The HDInsight Hive activity in a Data Factory pipeline executes Hive queries on your own or on-demand Windows/Linux-based HDInsight cluster. This article builds on the data transformation activities article, which presents a general overview of data transformation and the supported transformation activities.

Note

If you are new to Azure Data Factory, read through Introduction to Azure Data Factory and do the tutorial: Build your first data pipeline before reading this article.

Syntax

{
    "name": "Hive Activity",
    "description": "description",
    "type": "HDInsightHive",
    "inputs": [
      {
        "name": "input tables"
      }
    ],
    "outputs": [
      {
        "name": "output tables"
      }
    ],
    "linkedServiceName": "MyHDInsightLinkedService",
    "typeProperties": {
      "script": "Hive script",
      "scriptPath": "<pathtotheHivescriptfileinAzureblobstorage>",
      "defines": {
        "param1": "param1Value"
      }
    },
   "scheduler": {
      "frequency": "Day",
      "interval": 1
    }
}

Syntax details

Property Description Required
name Name of the activity Yes
description Text describing what the activity is used for No
type HDinsightHive Yes
inputs Inputs consumed by the Hive activity No
outputs Outputs produced by the Hive activity Yes
linkedServiceName Reference to the HDInsight cluster registered as a linked service in Data Factory Yes
script Specify the Hive script inline No
script path Store the Hive script in an Azure blob storage and provide the path to the file. Use 'script' or 'scriptPath' property. Both cannot be used together. The file name is case-sensitive. No
defines Specify parameters as key/value pairs for referencing within the Hive script using 'hiveconf' No

Example

Let’s consider an example of game logs analytics where you want to identify the time spent by users playing games launched by your company.
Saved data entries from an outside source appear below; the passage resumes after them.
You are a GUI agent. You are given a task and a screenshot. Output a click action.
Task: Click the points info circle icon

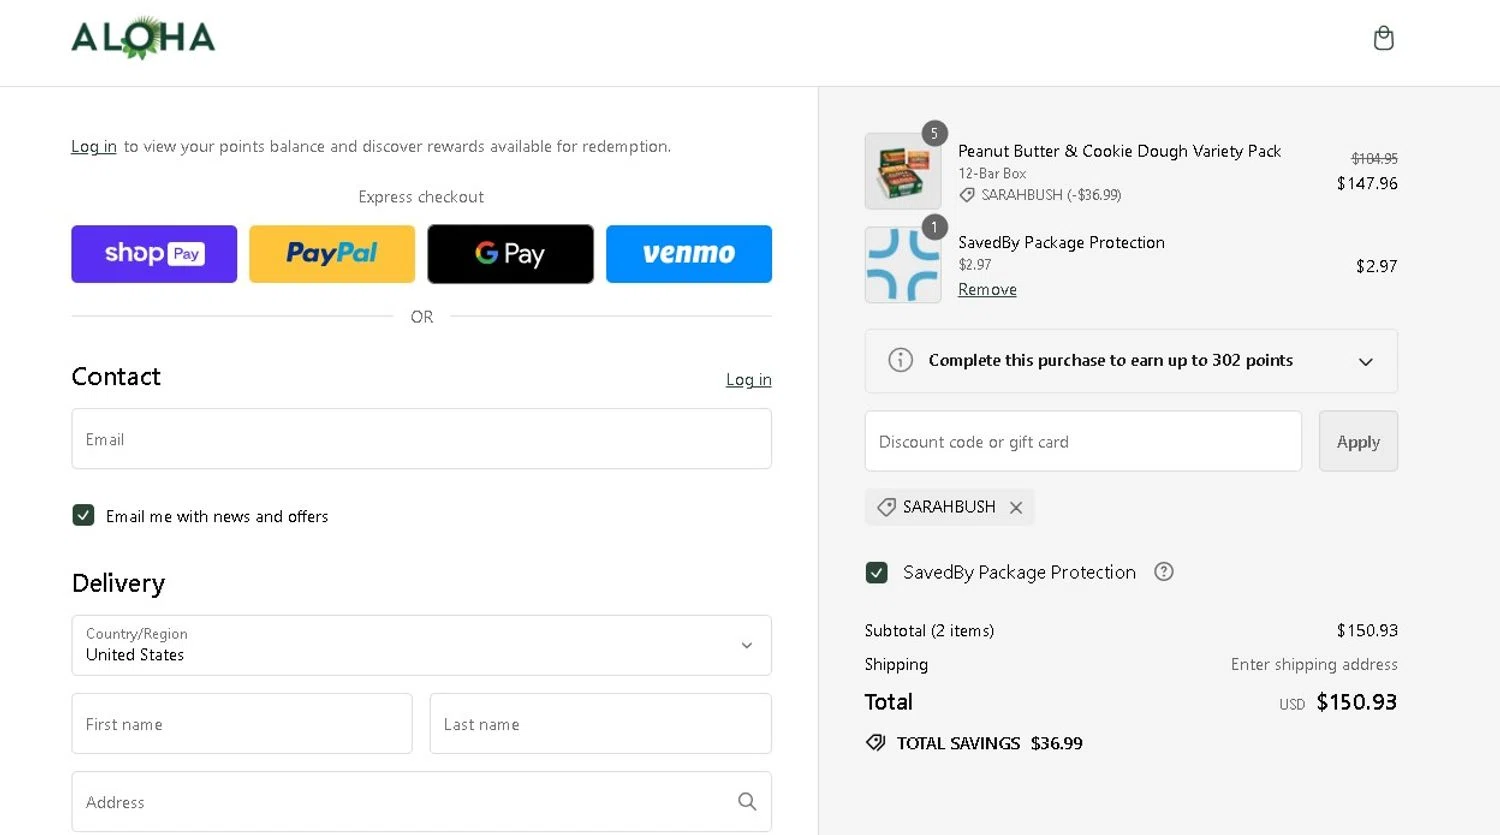click(900, 360)
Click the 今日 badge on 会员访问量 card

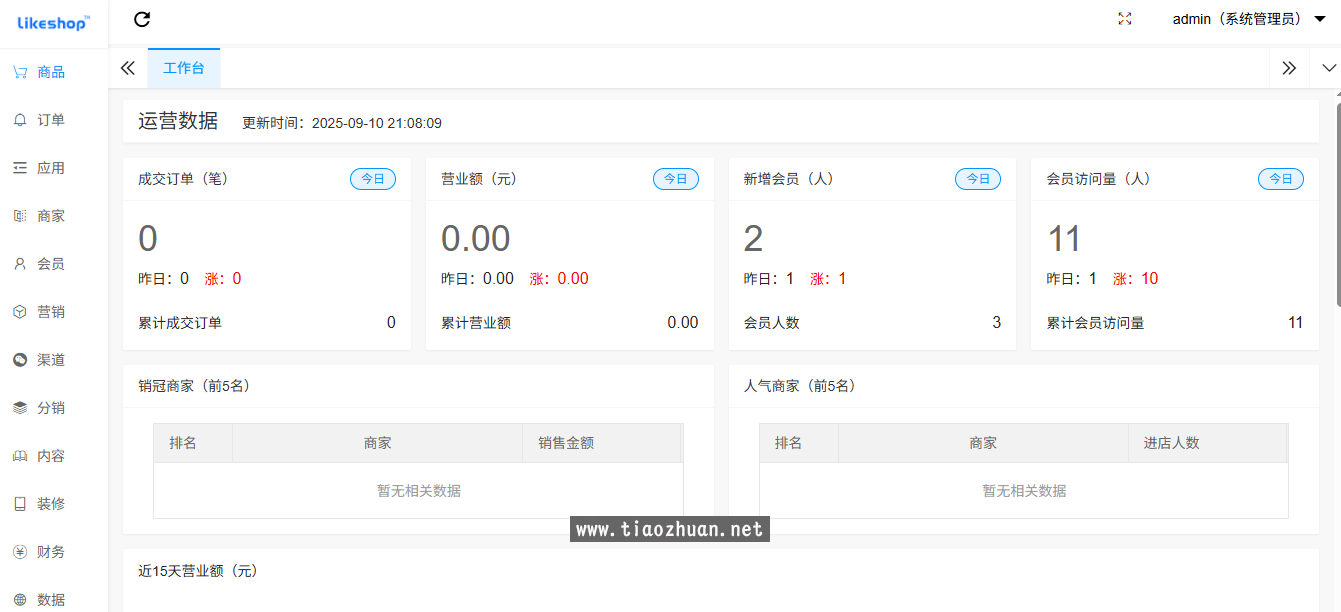coord(1281,178)
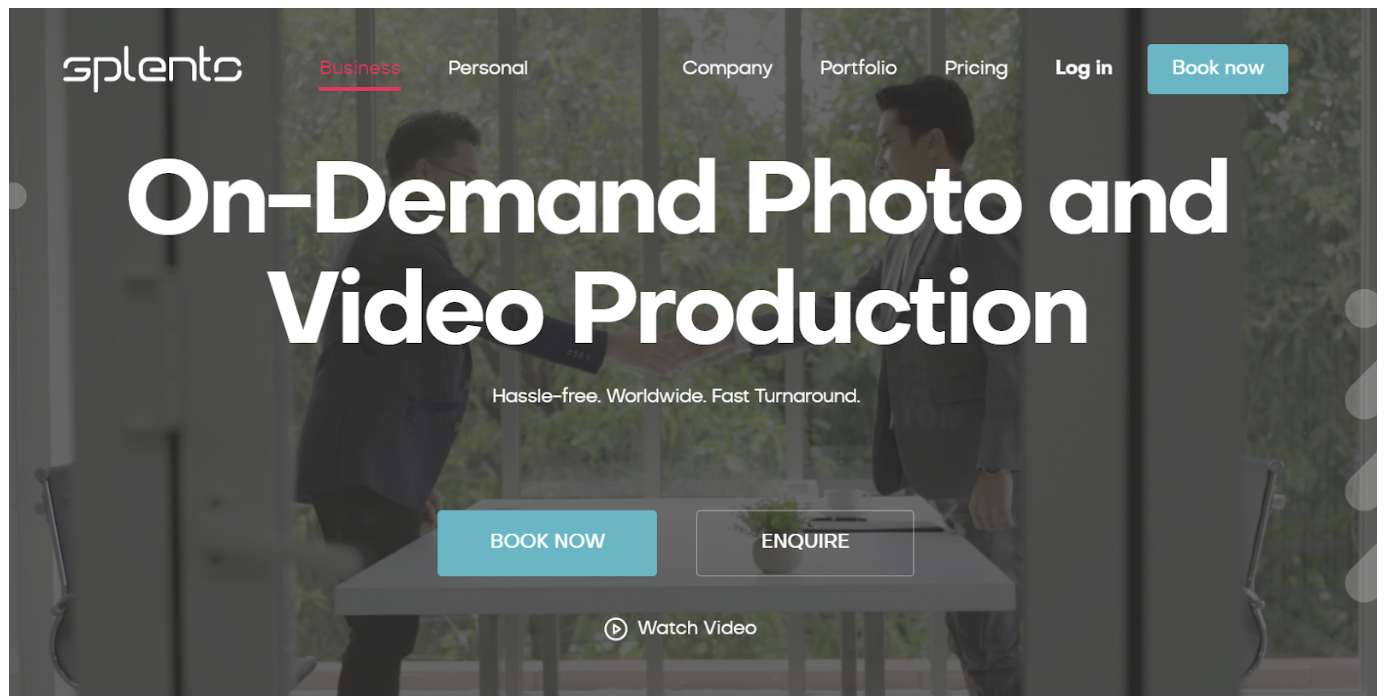The image size is (1386, 700).
Task: Select the Business tab
Action: 360,68
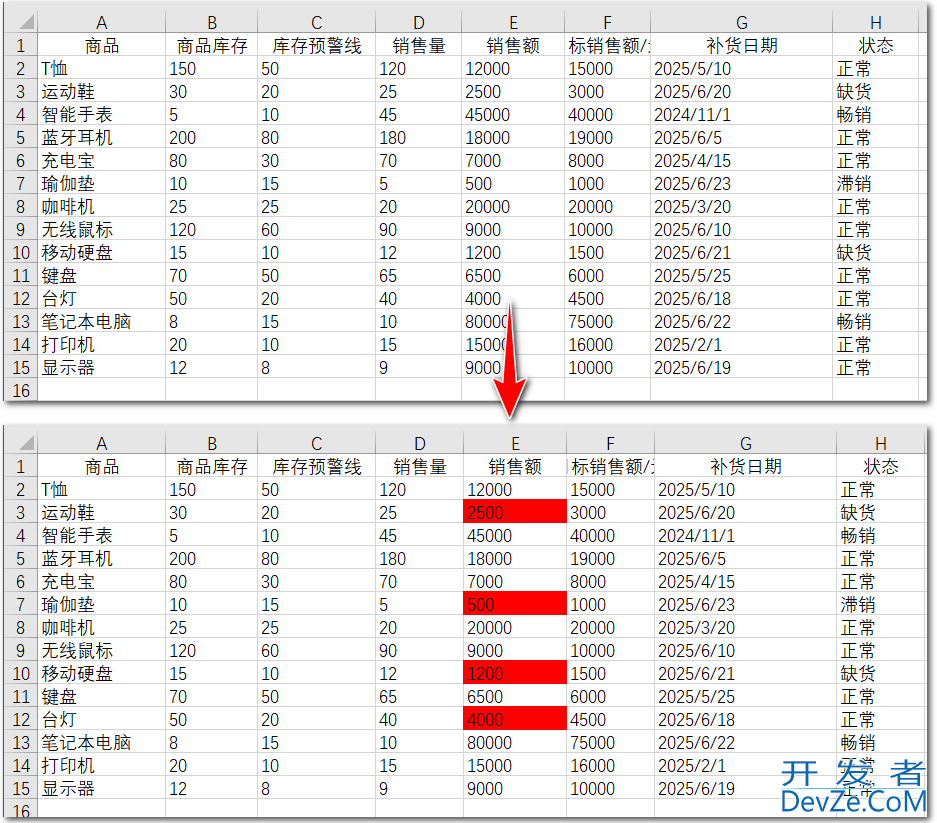This screenshot has height=823, width=937.
Task: Select column H header in bottom table
Action: tap(880, 443)
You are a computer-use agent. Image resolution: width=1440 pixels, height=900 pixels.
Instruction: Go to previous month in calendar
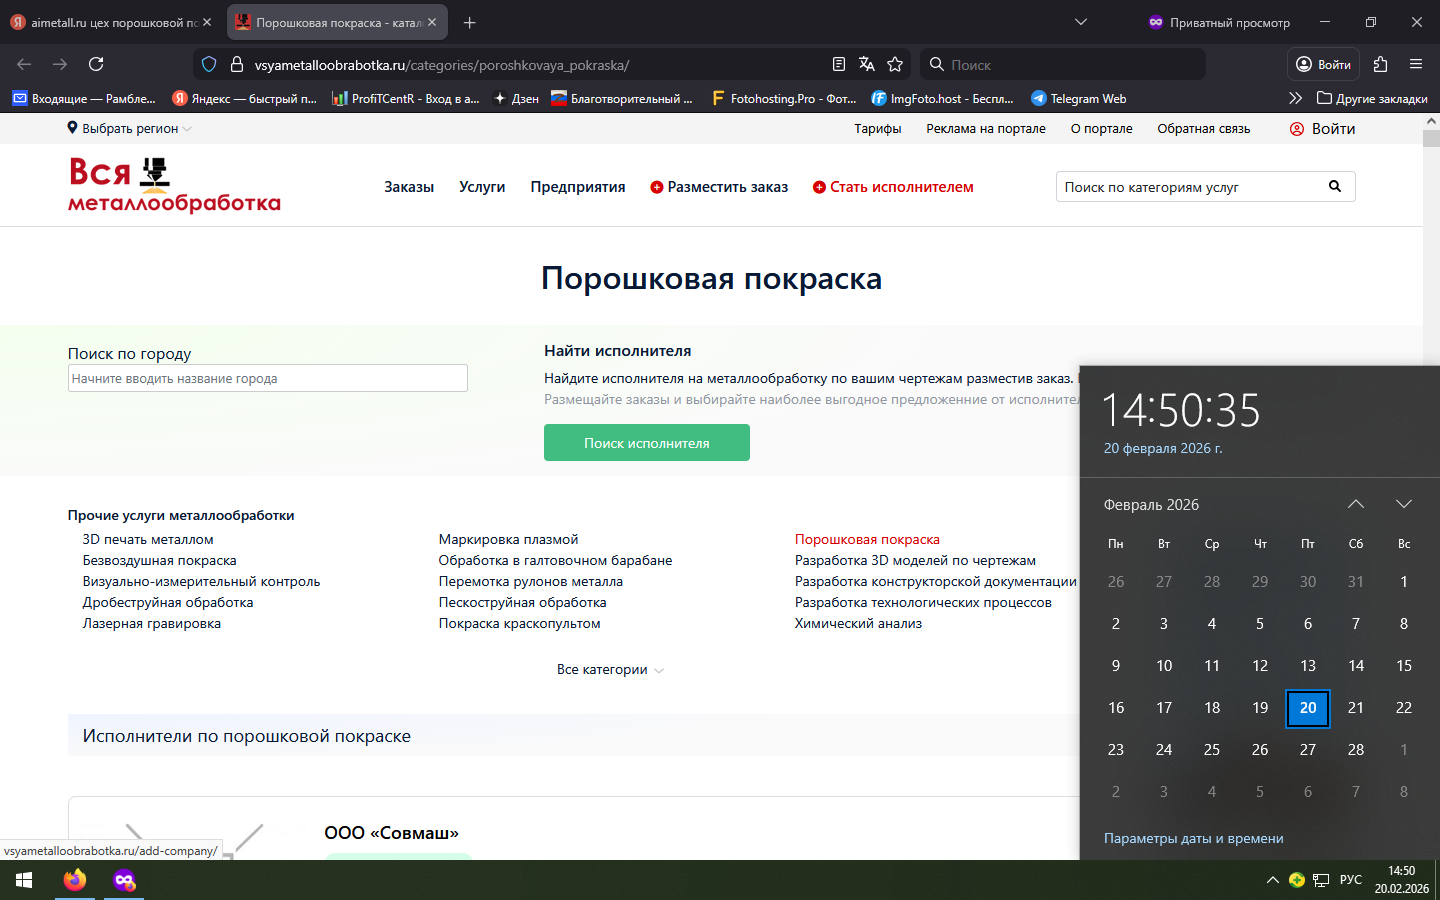[x=1355, y=504]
The following log is a sample game log, which is comma (,) separated and contains the following fields – ProfileID, SessionStart, Duration, SrcIPAddress, and GameType.

1809,2014-05-04 12:04:25.3470000,14,221.117.223.75,CaptureFlag
1703,2014-05-04 06:05:06.0090000,16,12.49.178.247,KingHill
1703,2014-05-04 10:21:57.3290000,10,199.118.18.179,CaptureFlag
1809,2014-05-04 05:24:22.2100000,23,192.84.66.141,KingHill
.....

The Hive script to process this data:

DROP TABLE IF EXISTS HiveSampleIn; 
CREATE EXTERNAL TABLE HiveSampleIn 
(
    ProfileID        string, 
    SessionStart     string, 
    Duration         int, 
    SrcIPAddress     string, 
    GameType         string
) ROW FORMAT DELIMITED FIELDS TERMINATED BY ',' LINES TERMINATED BY '10' STORED AS TEXTFILE LOCATION 'wasb://adfwalkthrough@<storageaccount>.blob.core.windows.net/samplein/'; 

DROP TABLE IF EXISTS HiveSampleOut; 
CREATE EXTERNAL TABLE HiveSampleOut 
(    
    ProfileID     string, 
    Duration     int
) ROW FORMAT DELIMITED FIELDS TERMINATED BY ',' LINES TERMINATED BY '10' STORED AS TEXTFILE LOCATION 'wasb://adfwalkthrough@<storageaccount>.blob.core.windows.net/sampleout/';

INSERT OVERWRITE TABLE HiveSampleOut
Select 
    ProfileID,
    SUM(Duration)
FROM HiveSampleIn Group by ProfileID

To execute this Hive script in a Data Factory pipeline, you need to do the following

  1. Create a linked service to register your own HDInsight compute cluster or configure on-demand HDInsight compute cluster. Let’s call this linked service “HDInsightLinkedService”.
  2. Create a linked service to configure the connection to Azure Blob storage hosting the data. Let’s call this linked service “StorageLinkedService”
  3. Create datasets pointing to the input and the output data. Let’s call the input dataset “HiveSampleIn” and the output dataset “HiveSampleOut”
  4. Copy the Hive query as a file to Azure Blob Storage configured in step #2. if the storage for hosting the data is different from the one hosting this query file, create a separate Azure Storage linked service and refer to it in the activity. Use scriptPath to specify the path to hive query file and scriptLinkedService to specify the Azure storage that contains the script file.

    Note

    You can also provide the Hive script inline in the activity definition by using the script property. We do not recommend this approach as all special characters in the script within the JSON document needs to be escaped and may cause debugging issues. The best practice is to follow step #4.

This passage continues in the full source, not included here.